For the first two years of my life, my dad was an itinerant preacher who would travel all over the country, usually by car, with my mom and his new daughter in tow, preaching at Bible colleges and churches big and small. We crisscrossed North America during that time – in fact, by the time I was two, I’d been to more than half the states in the US.
That’s a lot of time spent in the car and my mom tells me that for hours upon hours every day, she’d read to me.
This sparked a love of reading that carried me through school. I remember reading Les Miserables when I was about 10; it was the first book that made me cry, or more accurately, sob uncontrollably through the last chapter. I remember reading with the third graders in the school library when I was just a first-grader and feeling special. I remember leaving the public library in any town we lived in with more books than I could carry. I’ve always loved to read.
Fast forward to 2021 and I rarely read for pleasure. I read a ton, but it’s for work, for classes or for research. About a year ago, I started working with Reflection Point, a nonprofit that works with companies and organizations of all shapes and sizes to build relationships through storysharing. The concept sounds like a book club when you first describe it — a group of people get together and read and discuss a story. But it’s definitely not a book club.
The storysharing focuses on encouraging the participants (guided by a facilitator) to use the story as a springboard for conversations… for giving space for people to talk about their lives, their childhoods, their history, their families, their biases and their perspectives in a new way that isn’t threatening. In fact, it creates stronger teams and more inclusive workplaces.
I’ve worked with lots of clients that do lots of interesting things and I always try to immerse myself in their work to really understand them (shall I tell you about the time I learned to knit because I worked with a client that made exotic wood knitting needles?). Reflection Point has been a different experience.
I now read a lot of short stories and poetry – at least one or two a week. Sometimes I’m reading them for social media content, but more and more, I’m reading them for myself. I read through the lens of how do I relate to this story? how might others? what kind of conversations could we have about this? And once a month, I join the Reflection Point internal team for a facilitated conversation about a new story that they’re testing.
Turns out, we all have a lot in common and our conversations are funny, serious, thought-provoking, vulnerable and refreshing. I look forward to it every month.
Even if you’re not having conversations about them, read more short stories! And think about how you relate (or don’t) to the characters. Do they give you a new perspective on a problem or an issue? Some of my recent favorites:
- In Camille Acker’s “All the Things You’ll Never Do,” we meet Bess, a TSA agent w/ literal & figurative baggage, working to be seen & respected. Who don’t you “see” in your life? The story makes me think of the quote, “be kind because everyone is fighting a battle you know nothing about.”
- This time it’s Naira Kuzmich’s “The Kingsley Drive Chorus” set in L.A.’s Little Armenia. It’s a powerful narrative about mothers & sons (and life & death). This one broke my heart over and over.
- Ever had advice from a mentor that didn’t sit well or felt inauthentic to you? Chibundu Onuzo’s short story “Sunita” is about mentorship & marginalization.

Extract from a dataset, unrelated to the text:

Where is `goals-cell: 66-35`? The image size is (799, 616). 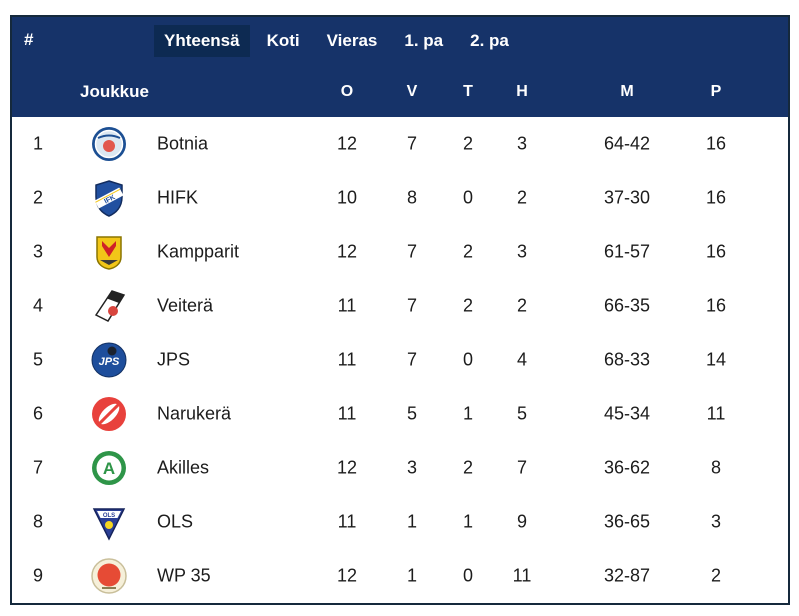 goals-cell: 66-35 is located at coordinates (627, 306).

- Skinned is an award-winning short story by Lesley Nneka Arimah. It’s powerful story that’s a bold take on women’s autonomy and gender inequality. African fantasy stories are among my favorites and I loved this one.
- Greg Jackson’s “The Hollow” is a new short story just published in November. So much about this story made me remember those (very) hard years in my 20s when I was trying to figure out who the heck I was and how do I build a life and a career?
I find myself saying, “I read this great short story!” and sharing those stories with my social media connections, my Reflection Point friends and saving them in a folder for another day when I might need that message.
I may not be able to curl up in a corner for hours on end devouring every book I can get my hands on, but I do feel more connected to the power of story and the impact a great story can have.
I’d love to hear your recommendations for stories you love.